#### [SOURCE MATERIAL]
· · · · · · ·

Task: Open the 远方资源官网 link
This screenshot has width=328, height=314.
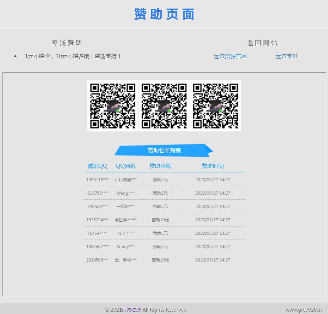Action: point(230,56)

· · · · · · ·

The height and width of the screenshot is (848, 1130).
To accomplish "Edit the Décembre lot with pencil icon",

· · · · · · ·

#### [STATED TASK]
Rewrite the stretch of records from the line containing "Task: Open the 远方资源官网 link" through the line containing "Action: point(230,56)", replacing "link" with "page" and leaving everything else unchanged. Leave the pictures out of your answer.

#### [REPLY TO THE EXERCISE]
Task: Open the 远方资源官网 page
This screenshot has width=328, height=314.
Action: point(230,56)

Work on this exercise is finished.